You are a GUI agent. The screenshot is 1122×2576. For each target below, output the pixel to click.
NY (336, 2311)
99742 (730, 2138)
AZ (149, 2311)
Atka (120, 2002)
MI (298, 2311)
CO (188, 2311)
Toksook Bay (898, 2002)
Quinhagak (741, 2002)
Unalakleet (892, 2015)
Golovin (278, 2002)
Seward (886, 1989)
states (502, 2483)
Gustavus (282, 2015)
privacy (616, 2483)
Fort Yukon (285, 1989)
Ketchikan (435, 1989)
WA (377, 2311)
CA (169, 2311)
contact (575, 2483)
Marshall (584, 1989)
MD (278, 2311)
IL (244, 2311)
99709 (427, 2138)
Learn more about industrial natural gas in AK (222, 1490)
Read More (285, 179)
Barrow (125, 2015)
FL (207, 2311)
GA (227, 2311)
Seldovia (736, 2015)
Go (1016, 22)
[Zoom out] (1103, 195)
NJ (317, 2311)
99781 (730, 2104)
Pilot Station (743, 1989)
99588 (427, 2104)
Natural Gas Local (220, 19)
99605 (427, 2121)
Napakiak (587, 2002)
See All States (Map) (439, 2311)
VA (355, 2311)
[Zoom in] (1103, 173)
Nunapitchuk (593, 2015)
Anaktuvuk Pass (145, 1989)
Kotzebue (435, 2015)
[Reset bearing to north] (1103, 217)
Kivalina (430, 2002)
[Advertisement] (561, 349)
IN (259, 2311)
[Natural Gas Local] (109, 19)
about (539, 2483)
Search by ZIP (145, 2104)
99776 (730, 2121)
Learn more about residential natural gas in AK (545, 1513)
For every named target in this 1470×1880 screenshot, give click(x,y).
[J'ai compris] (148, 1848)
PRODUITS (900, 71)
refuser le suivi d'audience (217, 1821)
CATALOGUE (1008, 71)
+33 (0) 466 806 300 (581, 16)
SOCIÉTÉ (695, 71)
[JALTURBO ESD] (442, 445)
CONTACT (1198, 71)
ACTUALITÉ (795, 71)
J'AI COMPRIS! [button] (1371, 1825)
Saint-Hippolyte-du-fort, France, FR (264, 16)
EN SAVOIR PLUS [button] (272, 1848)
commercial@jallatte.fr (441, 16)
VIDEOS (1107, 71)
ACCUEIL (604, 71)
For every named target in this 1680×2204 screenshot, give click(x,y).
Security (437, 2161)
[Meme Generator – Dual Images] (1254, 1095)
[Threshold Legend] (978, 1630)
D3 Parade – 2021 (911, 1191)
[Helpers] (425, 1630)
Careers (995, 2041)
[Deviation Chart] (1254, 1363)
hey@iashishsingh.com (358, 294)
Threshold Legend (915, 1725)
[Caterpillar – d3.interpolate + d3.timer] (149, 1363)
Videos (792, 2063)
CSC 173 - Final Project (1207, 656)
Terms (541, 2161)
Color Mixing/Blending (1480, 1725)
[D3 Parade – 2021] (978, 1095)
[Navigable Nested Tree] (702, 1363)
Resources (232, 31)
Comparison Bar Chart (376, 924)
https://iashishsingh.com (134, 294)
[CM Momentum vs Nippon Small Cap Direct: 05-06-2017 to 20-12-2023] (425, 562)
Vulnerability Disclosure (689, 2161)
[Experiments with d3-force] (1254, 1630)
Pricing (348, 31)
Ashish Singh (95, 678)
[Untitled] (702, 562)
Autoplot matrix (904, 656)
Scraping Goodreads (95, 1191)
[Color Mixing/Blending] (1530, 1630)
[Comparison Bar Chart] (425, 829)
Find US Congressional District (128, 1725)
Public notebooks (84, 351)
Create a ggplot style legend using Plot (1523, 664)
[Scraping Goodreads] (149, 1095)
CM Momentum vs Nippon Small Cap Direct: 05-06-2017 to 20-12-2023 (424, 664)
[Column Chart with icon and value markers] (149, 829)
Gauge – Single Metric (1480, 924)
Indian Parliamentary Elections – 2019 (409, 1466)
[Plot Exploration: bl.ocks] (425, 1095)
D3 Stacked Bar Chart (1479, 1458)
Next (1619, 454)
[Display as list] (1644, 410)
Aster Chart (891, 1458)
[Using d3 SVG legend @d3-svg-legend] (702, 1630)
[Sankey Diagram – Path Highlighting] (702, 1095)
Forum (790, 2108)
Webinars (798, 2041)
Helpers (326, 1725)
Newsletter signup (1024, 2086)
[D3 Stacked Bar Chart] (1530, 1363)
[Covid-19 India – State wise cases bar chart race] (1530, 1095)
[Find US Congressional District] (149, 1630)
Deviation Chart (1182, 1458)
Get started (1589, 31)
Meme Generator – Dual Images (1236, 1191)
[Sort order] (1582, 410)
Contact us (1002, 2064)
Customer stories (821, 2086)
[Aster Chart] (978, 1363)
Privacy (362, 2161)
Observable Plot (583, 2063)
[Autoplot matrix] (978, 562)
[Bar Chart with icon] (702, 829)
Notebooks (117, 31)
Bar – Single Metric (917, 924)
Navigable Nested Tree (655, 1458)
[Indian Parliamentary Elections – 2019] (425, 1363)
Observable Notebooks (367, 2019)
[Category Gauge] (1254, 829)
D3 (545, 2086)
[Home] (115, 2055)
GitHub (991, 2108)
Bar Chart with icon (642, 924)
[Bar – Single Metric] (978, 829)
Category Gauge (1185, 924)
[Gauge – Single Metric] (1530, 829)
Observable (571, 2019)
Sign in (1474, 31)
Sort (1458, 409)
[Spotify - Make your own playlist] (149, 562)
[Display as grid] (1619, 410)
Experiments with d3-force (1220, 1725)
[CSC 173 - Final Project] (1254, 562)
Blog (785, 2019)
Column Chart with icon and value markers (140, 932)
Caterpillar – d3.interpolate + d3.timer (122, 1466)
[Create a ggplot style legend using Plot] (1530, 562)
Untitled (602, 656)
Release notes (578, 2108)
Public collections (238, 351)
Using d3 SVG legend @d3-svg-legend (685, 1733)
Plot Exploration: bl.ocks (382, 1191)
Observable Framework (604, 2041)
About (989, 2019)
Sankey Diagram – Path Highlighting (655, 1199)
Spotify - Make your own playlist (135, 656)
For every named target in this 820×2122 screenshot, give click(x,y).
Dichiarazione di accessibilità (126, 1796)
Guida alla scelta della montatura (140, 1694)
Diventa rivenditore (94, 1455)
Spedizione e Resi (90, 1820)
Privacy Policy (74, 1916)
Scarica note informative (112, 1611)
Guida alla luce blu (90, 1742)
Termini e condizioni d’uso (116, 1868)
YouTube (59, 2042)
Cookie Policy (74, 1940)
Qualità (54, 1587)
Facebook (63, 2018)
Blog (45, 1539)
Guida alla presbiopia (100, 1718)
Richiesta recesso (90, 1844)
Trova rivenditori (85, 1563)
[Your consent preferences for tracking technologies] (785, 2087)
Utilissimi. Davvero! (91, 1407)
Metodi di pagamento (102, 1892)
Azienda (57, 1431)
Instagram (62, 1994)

────────────────────

* [What to produce]
The records above should all be quoted exactly, please.

* [Solution to this task]
You are a GUI agent. The screenshot is 1122×2576. For each target below, output the pixel to click.
NY (336, 2311)
99742 (730, 2138)
AZ (149, 2311)
Atka (120, 2002)
MI (298, 2311)
CO (188, 2311)
Toksook Bay (898, 2002)
Quinhagak (741, 2002)
Unalakleet (892, 2015)
Golovin (278, 2002)
Seward (886, 1989)
states (502, 2483)
Gustavus (282, 2015)
privacy (616, 2483)
Fort Yukon (285, 1989)
Ketchikan (435, 1989)
WA (377, 2311)
CA (169, 2311)
contact (575, 2483)
Marshall (584, 1989)
MD (278, 2311)
IL (244, 2311)
99709 (427, 2138)
Learn more about industrial natural gas in AK (222, 1490)
Read More (285, 179)
Barrow (125, 2015)
FL (207, 2311)
GA (227, 2311)
Seldovia (736, 2015)
Go (1016, 22)
[Zoom out] (1103, 195)
NJ (317, 2311)
99781 (730, 2104)
Pilot Station (743, 1989)
99588 (427, 2104)
Natural Gas Local (220, 19)
99605 (427, 2121)
Napakiak (587, 2002)
See All States (Map) (439, 2311)
VA (355, 2311)
[Zoom in] (1103, 173)
Nunapitchuk (593, 2015)
Anaktuvuk Pass (145, 1989)
Kotzebue (435, 2015)
[Reset bearing to north] (1103, 217)
Kivalina (430, 2002)
[Advertisement] (561, 349)
IN (259, 2311)
[Natural Gas Local] (109, 19)
about (539, 2483)
Search by ZIP (145, 2104)
99776 (730, 2121)
Learn more about residential natural gas in AK (545, 1513)
For every named target in this 1470×1880 screenshot, give click(x,y).
[J'ai compris] (148, 1848)
PRODUITS (900, 71)
refuser le suivi d'audience (217, 1821)
CATALOGUE (1008, 71)
+33 (0) 466 806 300 (581, 16)
SOCIÉTÉ (695, 71)
[JALTURBO ESD] (442, 445)
CONTACT (1198, 71)
ACTUALITÉ (795, 71)
J'AI COMPRIS! [button] (1371, 1825)
Saint-Hippolyte-du-fort, France, FR (264, 16)
EN SAVOIR PLUS [button] (272, 1848)
commercial@jallatte.fr (441, 16)
VIDEOS (1107, 71)
ACCUEIL (604, 71)
For every named target in this 1680×2204 screenshot, give click(x,y).
Security (437, 2161)
[Meme Generator – Dual Images] (1254, 1095)
[Threshold Legend] (978, 1630)
D3 Parade – 2021 (911, 1191)
[Helpers] (425, 1630)
Careers (995, 2041)
[Deviation Chart] (1254, 1363)
hey@iashishsingh.com (358, 294)
Threshold Legend (915, 1725)
[Caterpillar – d3.interpolate + d3.timer] (149, 1363)
Videos (792, 2063)
CSC 173 - Final Project (1207, 656)
Terms (541, 2161)
Color Mixing/Blending (1480, 1725)
[D3 Parade – 2021] (978, 1095)
[Navigable Nested Tree] (702, 1363)
Resources (232, 31)
Comparison Bar Chart (376, 924)
https://iashishsingh.com (134, 294)
[CM Momentum vs Nippon Small Cap Direct: 05-06-2017 to 20-12-2023] (425, 562)
Vulnerability Disclosure (689, 2161)
[Experiments with d3-force] (1254, 1630)
Pricing (348, 31)
Ashish Singh (95, 678)
[Untitled] (702, 562)
Autoplot matrix (904, 656)
Scraping Goodreads (95, 1191)
[Color Mixing/Blending] (1530, 1630)
[Comparison Bar Chart] (425, 829)
Find US Congressional District (128, 1725)
Public notebooks (84, 351)
Create a ggplot style legend using Plot (1523, 664)
[Scraping Goodreads] (149, 1095)
CM Momentum vs Nippon Small Cap Direct: 05-06-2017 to 20-12-2023 (424, 664)
[Column Chart with icon and value markers] (149, 829)
Gauge – Single Metric (1480, 924)
Indian Parliamentary Elections – 2019 (409, 1466)
[Plot Exploration: bl.ocks] (425, 1095)
D3 Stacked Bar Chart (1479, 1458)
Next (1619, 454)
[Display as list] (1644, 410)
Aster Chart (891, 1458)
[Using d3 SVG legend @d3-svg-legend] (702, 1630)
[Sankey Diagram – Path Highlighting] (702, 1095)
Forum (790, 2108)
Webinars (798, 2041)
Helpers (326, 1725)
Newsletter signup (1024, 2086)
[D3 Stacked Bar Chart] (1530, 1363)
[Covid-19 India – State wise cases bar chart race] (1530, 1095)
[Find US Congressional District] (149, 1630)
Deviation Chart (1182, 1458)
Get started (1589, 31)
Meme Generator – Dual Images (1236, 1191)
[Sort order] (1582, 410)
Contact us (1002, 2064)
Customer stories (821, 2086)
[Aster Chart] (978, 1363)
Privacy (362, 2161)
Observable Plot (583, 2063)
[Autoplot matrix] (978, 562)
[Bar Chart with icon] (702, 829)
Notebooks (117, 31)
Bar – Single Metric (917, 924)
Navigable Nested Tree (655, 1458)
[Indian Parliamentary Elections – 2019] (425, 1363)
Observable Notebooks (367, 2019)
[Category Gauge] (1254, 829)
D3 (545, 2086)
[Home] (115, 2055)
GitHub (991, 2108)
Bar Chart with icon (642, 924)
[Bar – Single Metric] (978, 829)
Category Gauge (1185, 924)
[Gauge – Single Metric] (1530, 829)
Observable (571, 2019)
Sign in (1474, 31)
Sort (1458, 409)
[Spotify - Make your own playlist] (149, 562)
[Display as grid] (1619, 410)
Experiments with d3-force (1220, 1725)
[CSC 173 - Final Project] (1254, 562)
Blog (785, 2019)
Column Chart with icon and value markers (140, 932)
Caterpillar – d3.interpolate + d3.timer (122, 1466)
[Create a ggplot style legend using Plot] (1530, 562)
Untitled (602, 656)
Release notes (578, 2108)
Public collections (238, 351)
Using d3 SVG legend @d3-svg-legend (685, 1733)
Plot Exploration: bl.ocks (382, 1191)
Observable Framework (604, 2041)
About (989, 2019)
Sankey Diagram – Path Highlighting (655, 1199)
Spotify - Make your own playlist (135, 656)
For every named target in this 820×2122 screenshot, give click(x,y).
Dichiarazione di accessibilità (126, 1796)
Guida alla scelta della montatura (140, 1694)
Diventa rivenditore (94, 1455)
Spedizione e Resi (90, 1820)
Privacy Policy (74, 1916)
Scarica note informative (112, 1611)
Guida alla luce blu (90, 1742)
Termini e condizioni d’uso (116, 1868)
YouTube (59, 2042)
Cookie Policy (74, 1940)
Qualità (54, 1587)
Facebook (63, 2018)
Blog (45, 1539)
Guida alla presbiopia (100, 1718)
Richiesta recesso (90, 1844)
Trova rivenditori (85, 1563)
[Your consent preferences for tracking technologies] (785, 2087)
Utilissimi. Davvero! (91, 1407)
Metodi di pagamento (102, 1892)
Azienda (57, 1431)
Instagram (62, 1994)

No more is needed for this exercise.